Task goal: Pull out each line of the material below that contains the string "width".

Input rows:
════════════════════
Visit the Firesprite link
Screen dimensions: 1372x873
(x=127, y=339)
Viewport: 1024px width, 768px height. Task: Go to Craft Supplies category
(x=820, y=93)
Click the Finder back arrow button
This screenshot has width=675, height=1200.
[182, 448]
════════════════════
Answer in full:
Viewport: 1024px width, 768px height. Task: Go to Craft Supplies category
This screenshot has width=675, height=1200.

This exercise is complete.